[Dataset entries]
※

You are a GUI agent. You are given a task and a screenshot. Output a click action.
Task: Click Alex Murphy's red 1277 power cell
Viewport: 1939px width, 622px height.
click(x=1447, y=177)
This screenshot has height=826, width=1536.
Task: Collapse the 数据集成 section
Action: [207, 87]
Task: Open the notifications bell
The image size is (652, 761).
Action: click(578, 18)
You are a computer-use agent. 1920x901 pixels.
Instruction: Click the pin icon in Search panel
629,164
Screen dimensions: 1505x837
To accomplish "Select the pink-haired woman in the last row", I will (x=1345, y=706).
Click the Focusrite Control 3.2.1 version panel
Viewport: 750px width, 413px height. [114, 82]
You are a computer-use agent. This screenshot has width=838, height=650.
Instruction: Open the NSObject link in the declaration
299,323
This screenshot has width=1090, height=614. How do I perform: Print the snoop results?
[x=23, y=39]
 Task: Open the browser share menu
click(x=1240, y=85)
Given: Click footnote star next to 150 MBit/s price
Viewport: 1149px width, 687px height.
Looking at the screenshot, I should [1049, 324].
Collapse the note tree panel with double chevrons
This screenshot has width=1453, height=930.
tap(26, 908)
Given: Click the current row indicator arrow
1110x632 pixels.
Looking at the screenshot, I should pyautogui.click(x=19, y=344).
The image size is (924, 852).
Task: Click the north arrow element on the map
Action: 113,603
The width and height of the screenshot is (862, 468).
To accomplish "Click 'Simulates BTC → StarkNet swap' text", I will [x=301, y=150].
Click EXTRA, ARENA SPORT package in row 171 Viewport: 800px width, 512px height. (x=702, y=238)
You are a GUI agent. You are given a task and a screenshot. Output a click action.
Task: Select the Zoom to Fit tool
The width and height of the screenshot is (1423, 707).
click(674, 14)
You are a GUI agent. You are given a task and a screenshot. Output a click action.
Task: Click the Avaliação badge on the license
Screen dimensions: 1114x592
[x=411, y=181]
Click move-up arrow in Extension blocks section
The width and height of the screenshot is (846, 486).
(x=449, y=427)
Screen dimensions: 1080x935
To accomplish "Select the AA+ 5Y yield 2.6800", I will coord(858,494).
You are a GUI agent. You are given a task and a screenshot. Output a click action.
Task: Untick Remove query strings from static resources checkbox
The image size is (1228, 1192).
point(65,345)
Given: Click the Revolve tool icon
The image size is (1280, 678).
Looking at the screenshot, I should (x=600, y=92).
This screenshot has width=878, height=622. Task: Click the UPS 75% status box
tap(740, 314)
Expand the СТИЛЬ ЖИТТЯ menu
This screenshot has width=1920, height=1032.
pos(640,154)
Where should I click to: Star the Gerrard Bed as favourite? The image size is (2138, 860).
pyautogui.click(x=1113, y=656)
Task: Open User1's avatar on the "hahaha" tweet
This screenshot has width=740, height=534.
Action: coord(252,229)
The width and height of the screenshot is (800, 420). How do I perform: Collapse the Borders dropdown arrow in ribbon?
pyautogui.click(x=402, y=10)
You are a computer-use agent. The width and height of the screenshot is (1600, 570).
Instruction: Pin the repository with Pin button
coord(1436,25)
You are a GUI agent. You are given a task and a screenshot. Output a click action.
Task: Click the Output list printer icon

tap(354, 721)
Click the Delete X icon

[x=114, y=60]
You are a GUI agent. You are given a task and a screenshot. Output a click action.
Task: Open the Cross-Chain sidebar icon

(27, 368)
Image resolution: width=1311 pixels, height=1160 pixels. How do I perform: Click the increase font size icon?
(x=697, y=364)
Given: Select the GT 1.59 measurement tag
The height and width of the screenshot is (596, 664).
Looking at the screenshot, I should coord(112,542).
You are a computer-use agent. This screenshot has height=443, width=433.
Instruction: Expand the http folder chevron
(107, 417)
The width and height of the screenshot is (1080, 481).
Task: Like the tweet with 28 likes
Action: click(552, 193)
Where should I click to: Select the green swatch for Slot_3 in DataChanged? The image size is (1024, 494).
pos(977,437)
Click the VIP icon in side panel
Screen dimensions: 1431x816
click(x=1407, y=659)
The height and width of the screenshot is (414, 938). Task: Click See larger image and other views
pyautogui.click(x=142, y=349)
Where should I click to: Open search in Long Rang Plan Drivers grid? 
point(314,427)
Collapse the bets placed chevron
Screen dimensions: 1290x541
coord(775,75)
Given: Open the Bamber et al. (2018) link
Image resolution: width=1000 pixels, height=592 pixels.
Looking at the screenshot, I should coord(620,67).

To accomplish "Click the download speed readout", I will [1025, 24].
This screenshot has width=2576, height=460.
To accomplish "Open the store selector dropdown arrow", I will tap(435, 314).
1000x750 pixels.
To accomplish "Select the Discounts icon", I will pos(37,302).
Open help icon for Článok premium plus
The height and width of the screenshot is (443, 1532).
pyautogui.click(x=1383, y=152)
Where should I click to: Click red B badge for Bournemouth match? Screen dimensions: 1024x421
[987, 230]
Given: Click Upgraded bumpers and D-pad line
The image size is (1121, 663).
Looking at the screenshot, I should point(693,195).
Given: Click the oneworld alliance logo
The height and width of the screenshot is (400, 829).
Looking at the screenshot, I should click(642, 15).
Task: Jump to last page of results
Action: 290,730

※

All of the entries above are to be printed again exactly.

You are a GUI agent. You are given a task and a screenshot. Output a click action.
Task: Click Alex Murphy's red 1277 power cell
Viewport: 1939px width, 622px height.
click(x=1447, y=177)
This screenshot has height=826, width=1536.
Task: Collapse the 数据集成 section
Action: [207, 87]
Task: Open the notifications bell
The image size is (652, 761).
Action: click(578, 18)
You are a computer-use agent. 1920x901 pixels.
Instruction: Click the pin icon in Search panel
629,164
Screen dimensions: 1505x837
To accomplish "Select the pink-haired woman in the last row", I will (x=1345, y=706).
Click the Focusrite Control 3.2.1 version panel
Viewport: 750px width, 413px height. [114, 82]
You are a computer-use agent. This screenshot has width=838, height=650.
Instruction: Open the NSObject link in the declaration
299,323
This screenshot has width=1090, height=614. How do I perform: Print the snoop results?
[x=23, y=39]
 Task: Open the browser share menu
click(x=1240, y=85)
Given: Click footnote star next to 150 MBit/s price
Viewport: 1149px width, 687px height.
Looking at the screenshot, I should [1049, 324].
Collapse the note tree panel with double chevrons
This screenshot has width=1453, height=930.
tap(26, 908)
Given: Click the current row indicator arrow
1110x632 pixels.
Looking at the screenshot, I should pyautogui.click(x=19, y=344).
The image size is (924, 852).
Task: Click the north arrow element on the map
Action: 113,603
The width and height of the screenshot is (862, 468).
To accomplish "Click 'Simulates BTC → StarkNet swap' text", I will [x=301, y=150].
Click EXTRA, ARENA SPORT package in row 171 Viewport: 800px width, 512px height. (x=702, y=238)
You are a GUI agent. You are given a task and a screenshot. Output a click action.
Task: Select the Zoom to Fit tool
The width and height of the screenshot is (1423, 707).
click(674, 14)
You are a GUI agent. You are given a task and a screenshot. Output a click action.
Task: Click the Avaliação badge on the license
Screen dimensions: 1114x592
[x=411, y=181]
Click move-up arrow in Extension blocks section
The width and height of the screenshot is (846, 486).
(x=449, y=427)
Screen dimensions: 1080x935
To accomplish "Select the AA+ 5Y yield 2.6800", I will coord(858,494).
You are a GUI agent. You are given a task and a screenshot. Output a click action.
Task: Untick Remove query strings from static resources checkbox
The image size is (1228, 1192).
point(65,345)
Given: Click the Revolve tool icon
The image size is (1280, 678).
Looking at the screenshot, I should (x=600, y=92).
This screenshot has width=878, height=622. Task: Click the UPS 75% status box
tap(740, 314)
Expand the СТИЛЬ ЖИТТЯ menu
This screenshot has width=1920, height=1032.
pos(640,154)
Where should I click to: Star the Gerrard Bed as favourite? The image size is (2138, 860).
pyautogui.click(x=1113, y=656)
Task: Open User1's avatar on the "hahaha" tweet
This screenshot has width=740, height=534.
Action: coord(252,229)
The width and height of the screenshot is (800, 420). How do I perform: Collapse the Borders dropdown arrow in ribbon?
pyautogui.click(x=402, y=10)
You are a computer-use agent. The width and height of the screenshot is (1600, 570).
Instruction: Pin the repository with Pin button
coord(1436,25)
You are a GUI agent. You are given a task and a screenshot. Output a click action.
Task: Click the Output list printer icon

tap(354, 721)
Click the Delete X icon

[x=114, y=60]
You are a GUI agent. You are given a task and a screenshot. Output a click action.
Task: Open the Cross-Chain sidebar icon

(27, 368)
Image resolution: width=1311 pixels, height=1160 pixels. How do I perform: Click the increase font size icon?
(x=697, y=364)
Given: Select the GT 1.59 measurement tag
The height and width of the screenshot is (596, 664).
Looking at the screenshot, I should coord(112,542).
You are a computer-use agent. This screenshot has height=443, width=433.
Instruction: Expand the http folder chevron
(107, 417)
The width and height of the screenshot is (1080, 481).
Task: Like the tweet with 28 likes
Action: click(552, 193)
Where should I click to: Select the green swatch for Slot_3 in DataChanged? The image size is (1024, 494).
pos(977,437)
Click the VIP icon in side panel
Screen dimensions: 1431x816
click(x=1407, y=659)
The height and width of the screenshot is (414, 938). Task: Click See larger image and other views
pyautogui.click(x=142, y=349)
Where should I click to: Open search in Long Rang Plan Drivers grid? 
point(314,427)
Collapse the bets placed chevron
Screen dimensions: 1290x541
coord(775,75)
Given: Open the Bamber et al. (2018) link
Image resolution: width=1000 pixels, height=592 pixels.
Looking at the screenshot, I should coord(620,67).

To accomplish "Click the download speed readout", I will [1025, 24].
This screenshot has width=2576, height=460.
To accomplish "Open the store selector dropdown arrow", I will tap(435, 314).
1000x750 pixels.
To accomplish "Select the Discounts icon", I will pos(37,302).
Open help icon for Článok premium plus
The height and width of the screenshot is (443, 1532).
pyautogui.click(x=1383, y=152)
Where should I click to: Click red B badge for Bournemouth match? Screen dimensions: 1024x421
[987, 230]
Given: Click Upgraded bumpers and D-pad line
The image size is (1121, 663).
Looking at the screenshot, I should point(693,195).
Given: Click the oneworld alliance logo
The height and width of the screenshot is (400, 829).
Looking at the screenshot, I should click(642, 15).
Task: Jump to last page of results
Action: 290,730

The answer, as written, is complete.